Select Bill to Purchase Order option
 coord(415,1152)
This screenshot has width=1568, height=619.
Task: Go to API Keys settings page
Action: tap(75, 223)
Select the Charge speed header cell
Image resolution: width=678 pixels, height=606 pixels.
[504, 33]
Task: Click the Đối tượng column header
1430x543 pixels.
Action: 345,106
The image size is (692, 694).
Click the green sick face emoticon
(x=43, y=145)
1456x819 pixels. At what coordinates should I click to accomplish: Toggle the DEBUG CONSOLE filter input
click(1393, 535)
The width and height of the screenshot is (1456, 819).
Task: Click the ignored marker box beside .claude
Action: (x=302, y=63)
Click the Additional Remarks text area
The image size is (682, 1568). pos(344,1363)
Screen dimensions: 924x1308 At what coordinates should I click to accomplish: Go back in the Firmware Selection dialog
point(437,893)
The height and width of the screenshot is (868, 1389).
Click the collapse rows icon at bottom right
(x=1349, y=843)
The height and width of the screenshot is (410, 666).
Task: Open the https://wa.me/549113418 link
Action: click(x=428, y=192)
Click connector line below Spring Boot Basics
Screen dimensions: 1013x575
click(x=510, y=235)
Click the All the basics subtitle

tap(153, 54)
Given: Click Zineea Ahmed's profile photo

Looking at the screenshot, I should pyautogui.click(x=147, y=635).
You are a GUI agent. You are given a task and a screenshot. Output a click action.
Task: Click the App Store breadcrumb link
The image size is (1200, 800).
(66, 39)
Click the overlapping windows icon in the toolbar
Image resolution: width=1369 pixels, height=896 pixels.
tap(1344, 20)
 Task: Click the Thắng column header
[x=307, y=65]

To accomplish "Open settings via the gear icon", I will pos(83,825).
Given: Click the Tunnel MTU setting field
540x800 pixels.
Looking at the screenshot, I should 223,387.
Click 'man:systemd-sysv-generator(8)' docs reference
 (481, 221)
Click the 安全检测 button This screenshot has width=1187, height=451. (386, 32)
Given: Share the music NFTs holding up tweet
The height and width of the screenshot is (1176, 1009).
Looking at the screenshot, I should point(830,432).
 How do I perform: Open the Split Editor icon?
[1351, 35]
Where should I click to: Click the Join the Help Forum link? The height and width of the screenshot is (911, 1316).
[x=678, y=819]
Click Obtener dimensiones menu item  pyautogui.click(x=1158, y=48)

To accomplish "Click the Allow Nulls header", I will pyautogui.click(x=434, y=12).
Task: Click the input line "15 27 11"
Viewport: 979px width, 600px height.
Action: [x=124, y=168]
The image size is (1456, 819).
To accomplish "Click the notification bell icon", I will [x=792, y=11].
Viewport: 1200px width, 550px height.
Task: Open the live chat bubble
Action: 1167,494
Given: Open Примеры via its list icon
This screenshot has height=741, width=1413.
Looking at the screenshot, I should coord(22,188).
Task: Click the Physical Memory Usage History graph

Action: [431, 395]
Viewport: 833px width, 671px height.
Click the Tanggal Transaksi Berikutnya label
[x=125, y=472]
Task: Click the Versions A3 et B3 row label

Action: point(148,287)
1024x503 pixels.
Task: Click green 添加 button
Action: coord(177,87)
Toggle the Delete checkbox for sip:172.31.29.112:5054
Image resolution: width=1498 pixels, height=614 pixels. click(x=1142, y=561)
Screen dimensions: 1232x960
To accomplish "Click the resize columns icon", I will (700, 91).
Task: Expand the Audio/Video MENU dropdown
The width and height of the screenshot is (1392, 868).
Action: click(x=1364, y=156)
--*--
Please copy every row above word for word, in the order given.

Select Bill to Purchase Order option
 coord(415,1152)
This screenshot has width=1568, height=619.
Task: Go to API Keys settings page
Action: tap(75, 223)
Select the Charge speed header cell
Image resolution: width=678 pixels, height=606 pixels.
[504, 33]
Task: Click the Đối tượng column header
1430x543 pixels.
Action: 345,106
The image size is (692, 694).
Click the green sick face emoticon
(x=43, y=145)
1456x819 pixels. At what coordinates should I click to accomplish: Toggle the DEBUG CONSOLE filter input
click(1393, 535)
The width and height of the screenshot is (1456, 819).
Task: Click the ignored marker box beside .claude
Action: (x=302, y=63)
Click the Additional Remarks text area
The image size is (682, 1568). pos(344,1363)
Screen dimensions: 924x1308 At what coordinates should I click to accomplish: Go back in the Firmware Selection dialog
point(437,893)
The height and width of the screenshot is (868, 1389).
Click the collapse rows icon at bottom right
(x=1349, y=843)
The height and width of the screenshot is (410, 666).
Task: Open the https://wa.me/549113418 link
Action: click(x=428, y=192)
Click connector line below Spring Boot Basics
Screen dimensions: 1013x575
click(x=510, y=235)
Click the All the basics subtitle

tap(153, 54)
Given: Click Zineea Ahmed's profile photo

Looking at the screenshot, I should pyautogui.click(x=147, y=635).
You are a GUI agent. You are given a task and a screenshot. Output a click action.
Task: Click the App Store breadcrumb link
The image size is (1200, 800).
(66, 39)
Click the overlapping windows icon in the toolbar
Image resolution: width=1369 pixels, height=896 pixels.
tap(1344, 20)
 Task: Click the Thắng column header
[x=307, y=65]

To accomplish "Open settings via the gear icon", I will pos(83,825).
Given: Click the Tunnel MTU setting field
540x800 pixels.
Looking at the screenshot, I should 223,387.
Click 'man:systemd-sysv-generator(8)' docs reference
 (481, 221)
Click the 安全检测 button This screenshot has width=1187, height=451. (386, 32)
Given: Share the music NFTs holding up tweet
The height and width of the screenshot is (1176, 1009).
Looking at the screenshot, I should point(830,432).
 How do I perform: Open the Split Editor icon?
[1351, 35]
Where should I click to: Click the Join the Help Forum link? The height and width of the screenshot is (911, 1316).
[x=678, y=819]
Click Obtener dimensiones menu item  pyautogui.click(x=1158, y=48)

To accomplish "Click the Allow Nulls header", I will pyautogui.click(x=434, y=12).
Task: Click the input line "15 27 11"
Viewport: 979px width, 600px height.
Action: [x=124, y=168]
The image size is (1456, 819).
To accomplish "Click the notification bell icon", I will [x=792, y=11].
Viewport: 1200px width, 550px height.
Task: Open the live chat bubble
Action: 1167,494
Given: Open Примеры via its list icon
This screenshot has height=741, width=1413.
Looking at the screenshot, I should coord(22,188).
Task: Click the Physical Memory Usage History graph

Action: [431, 395]
Viewport: 833px width, 671px height.
Click the Tanggal Transaksi Berikutnya label
[x=125, y=472]
Task: Click the Versions A3 et B3 row label

Action: point(148,287)
1024x503 pixels.
Task: Click green 添加 button
Action: coord(177,87)
Toggle the Delete checkbox for sip:172.31.29.112:5054
Image resolution: width=1498 pixels, height=614 pixels. click(x=1142, y=561)
Screen dimensions: 1232x960
To accomplish "Click the resize columns icon", I will (700, 91).
Task: Expand the Audio/Video MENU dropdown
The width and height of the screenshot is (1392, 868).
Action: click(x=1364, y=156)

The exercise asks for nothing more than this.